*Record excerpts:*
»»
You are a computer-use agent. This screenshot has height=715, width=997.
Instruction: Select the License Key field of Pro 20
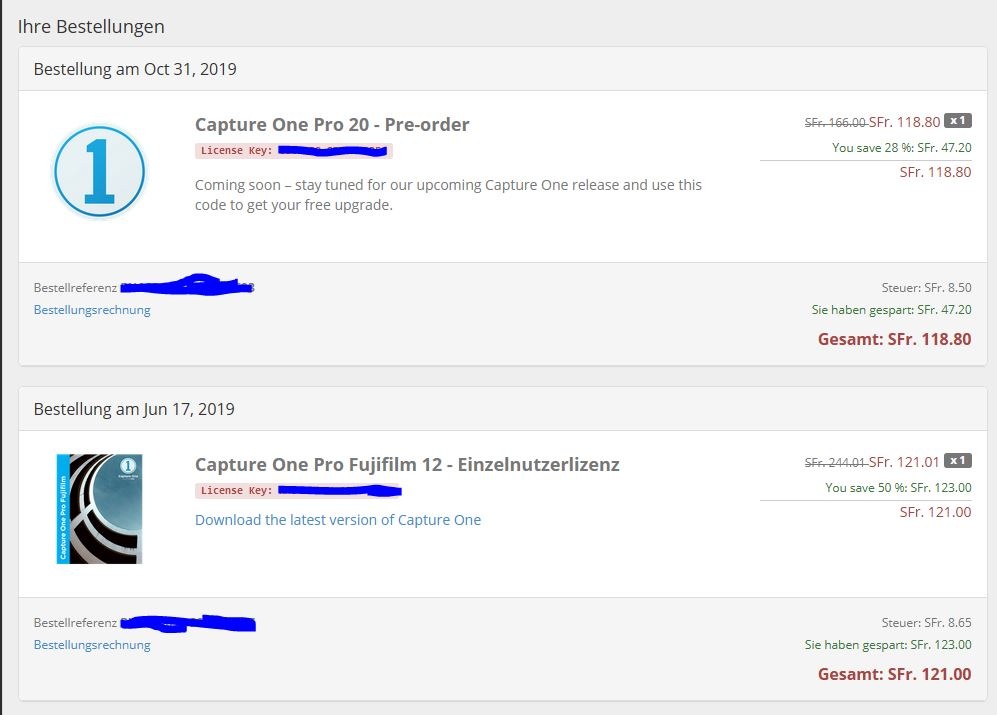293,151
««
»»
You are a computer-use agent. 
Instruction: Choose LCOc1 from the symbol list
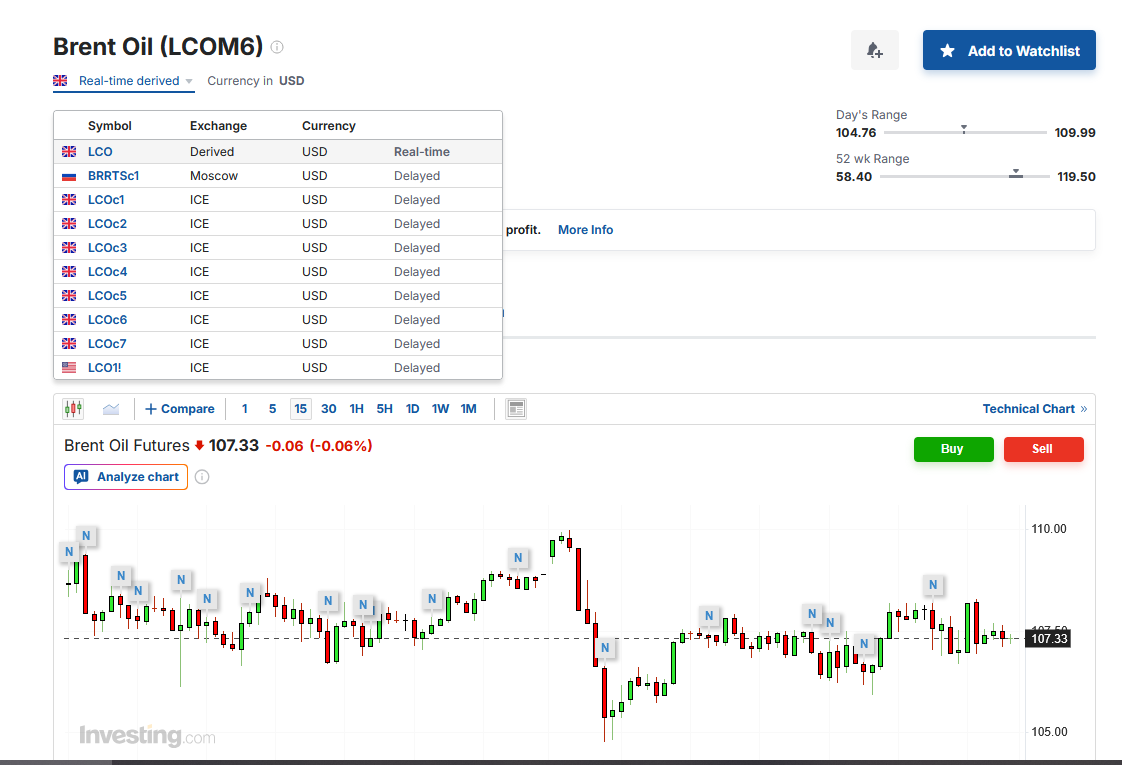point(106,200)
««
*Assigned task:*
Review the entries above and return every line where "computer" appears.

*Your response:*
You are a computer-use agent. This screenshot has height=715, width=997.
You are a computer-use agent. 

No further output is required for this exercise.